Stepping on an open mic stage for the first time felt like a first kiss. Exhilarating. Terrifying. Impossible to replicate.
Filled with ideas, and energy, and false confidence, I left my comedy class and ran, literally, to Fergie’s pub on a Wednesday night last April. The bouncer at the door said sign-ups had closed. A young guy with long hair came to block off the upstairs with a velvet rope. I channeled my best Cassie impression from “A Chorus Line,” (“Please! Let me dance…I mean…tell jokes for you!”), and he put me on the list. I promised to be the best audience member the room had ever seen. I cackled. I tipped. I clapped. I fist-bumped. I didn’t even open my notebook to stare at the set I had scribbled down earlier in permanent marker.
Two hours later, the room had mostly cleared. The host finally called out, “Lauren In-jen…gah…Lauren?”
My hands trembled as I ungracefully twisted the mic from the stand. I told jokes. People laughed? People laughed!
“That Delco bit was funny,” someone said to me on the way out. “What’s your name again?”
Funny. Someone thought I was funny. This was bliss!
The high was short-lived.
The thing no one told me about stand-up is that it is one grueling, never-ending writing project. The other thing no one told me is that going to open mics — two, three, four times per week — will slowly destroy your liver, your sleep schedule, and your self-confidence. I didn’t realize comedy lineups are 90 percent male (duh), and to get booked on any shows, you have to post your half-baked jokes to Instagram and put yourself at the mercy of an algorithm. (I’ve started using hashtags. Humiliating.)
I’m not complaining, necessarily. No one’s forcing me to tell jokes in sticky bars on weeknights. But I find myself hitting the same roadblock that pops up whenever I take on any new creative endeavor: that small voice whispering in the back of my head, “Why are you doing this?”
Is the goal to get better? (What if I never do?) To build a following? To make money? There’s only a finite amount of time in a week. Will focusing on one thing (comedy) mean abandoning everything else (fiction, journalism, this newsletter)?
I don’t believe in making art for art’s sake. Art needs an audience — it’s meant to be consumed, shared, discussed. Writing chapters for a novel that might never get published, researching a story idea that a news editor may never greenlight, or telling jokes to a half-empty room are all my personal versions of hell.
I guess that’s why they say, “Stop seeking external validation,” or “Only do it if you love it.” But how can you love something that won’t love you back?
I’ve tried searching for the answer to that question by listening to interviews with other comedians, authors, and journalists — all of which have left me feeling envious and inadequate.
Craving content that had no relation to the art I’ve been trying to make, I started listening instead to “Song Exploder.” Each episode, a musical artist or band tells the story of how they made a single song. From a technical perspective, it’s fascinating. Song writing has always struck me as a magical and mystifying form of genius, like performing a biochemistry experiment or learning Mandarin.
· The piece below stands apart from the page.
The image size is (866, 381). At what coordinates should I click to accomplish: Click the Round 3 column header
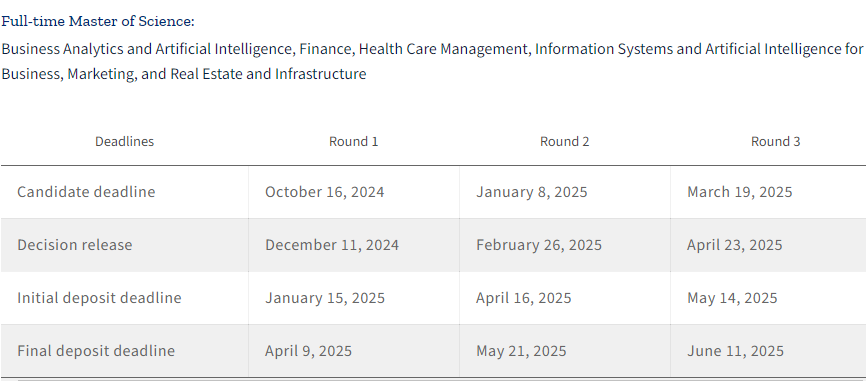click(x=775, y=141)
But what’s been even more interesting about listening to the podcast is that the origin story of any song could be boiled down to one of two statements: “This thing happened to me, and I had to make something about it,” and/or “I just wanted to make something cool with my friends.”
The way musicians talk about making music reminds me of an Anthony Bourdain quote: “Writing is a privilege and a luxury. Anybody who whines about writer's block should be forced to clean squid all day.”
On my lowest days — when I’m feeling unfunny, uninspired, or unproductive — I think it’s worth remembering that making shit, especially among friends, is pretty fucking cool. And a creative life, no matter how many terrible open mics it’s filled with, is one worth living.
This post was a very long-winded introduction to a shameless sales pitch: If you’re in Philly this Thursday, I’ll be telling jokes at the Cigar Code at 7. See you there?
Love this! You're amazing!
Great post, Lauren. Keep going!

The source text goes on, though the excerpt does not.